- [EXERCISE BRIEF]: Transcribe nothing but the lines from the one with "Choose the arrow Select tool" to the end of the entries, both included, keeping each exact and leaving every picture out.

- [Dataset entries]:

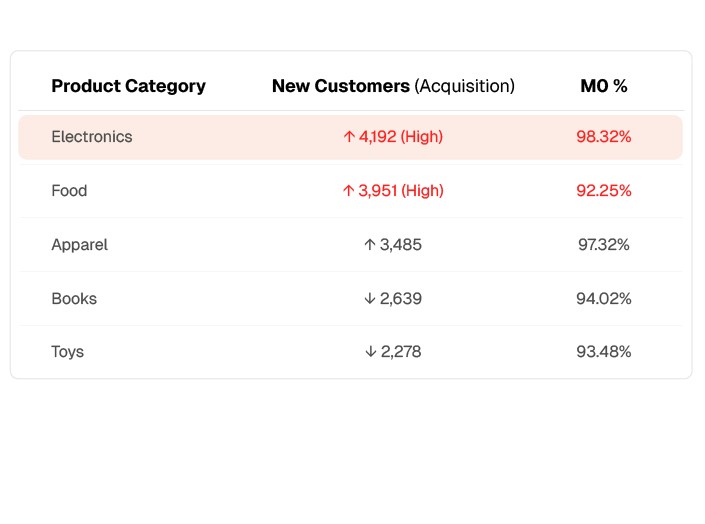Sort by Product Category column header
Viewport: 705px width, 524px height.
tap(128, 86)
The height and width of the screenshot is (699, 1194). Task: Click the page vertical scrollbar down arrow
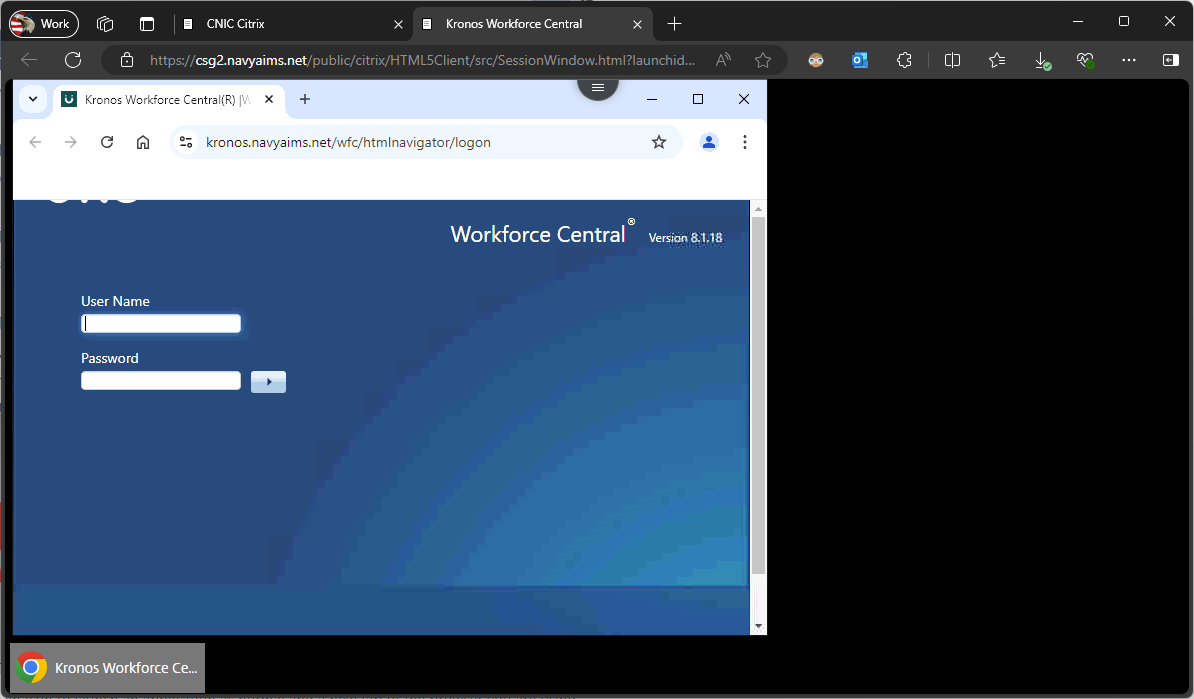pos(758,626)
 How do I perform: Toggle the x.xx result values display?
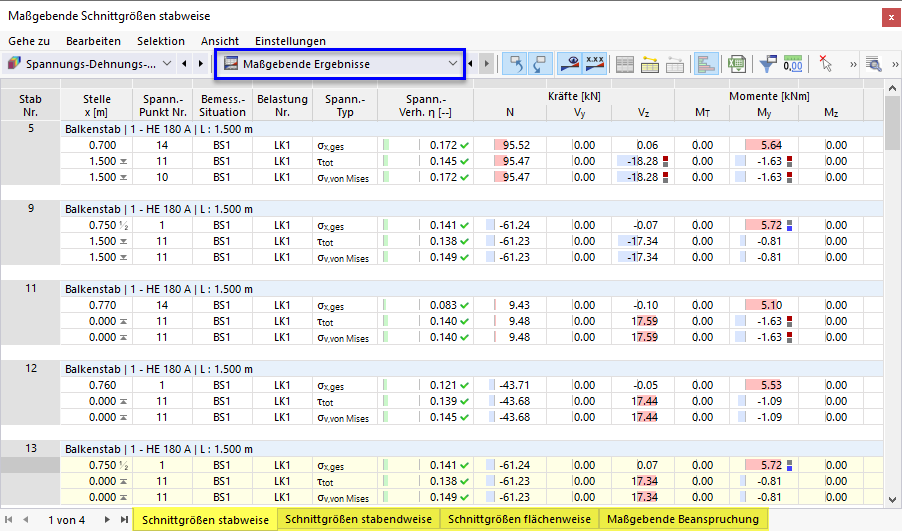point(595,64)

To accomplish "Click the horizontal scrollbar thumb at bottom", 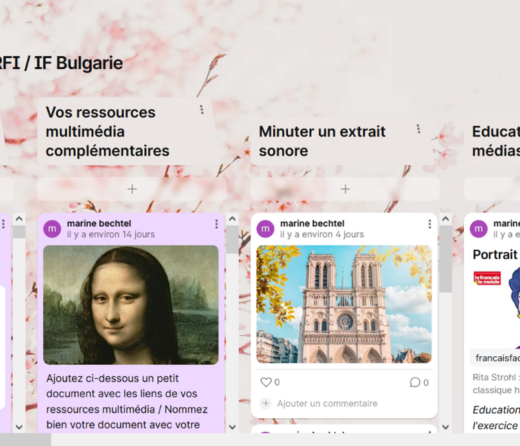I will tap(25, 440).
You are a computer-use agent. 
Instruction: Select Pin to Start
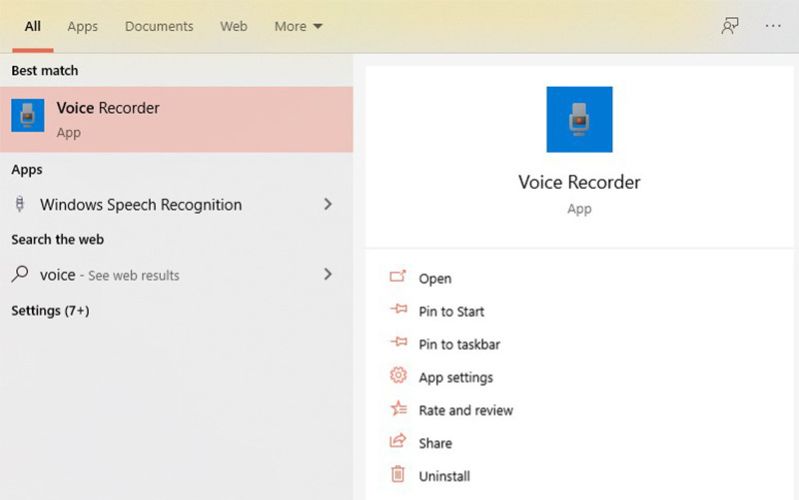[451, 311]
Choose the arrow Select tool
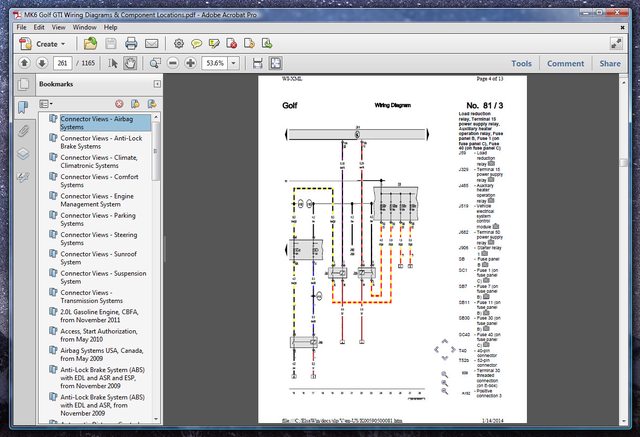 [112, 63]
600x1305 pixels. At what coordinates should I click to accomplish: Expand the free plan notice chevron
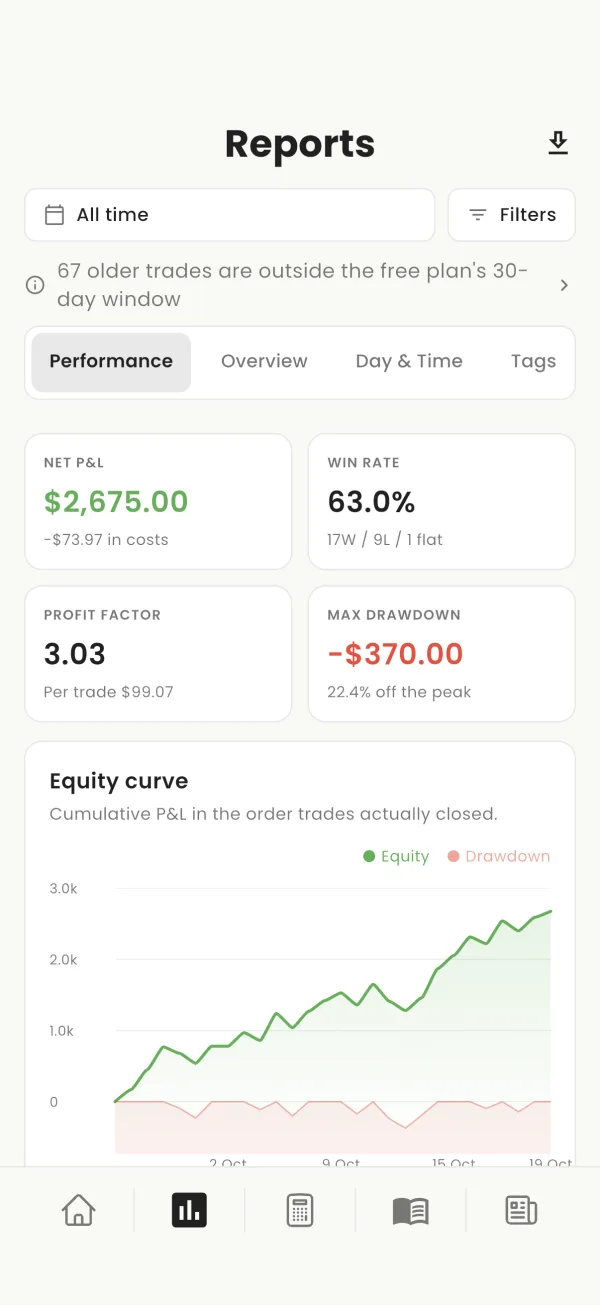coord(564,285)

- [RESULT OF THE TASK]:
Choose the arrow Select tool
 [112, 63]
600x1305 pixels. At what coordinates should I click to accomplish: Expand the free plan notice chevron
coord(564,285)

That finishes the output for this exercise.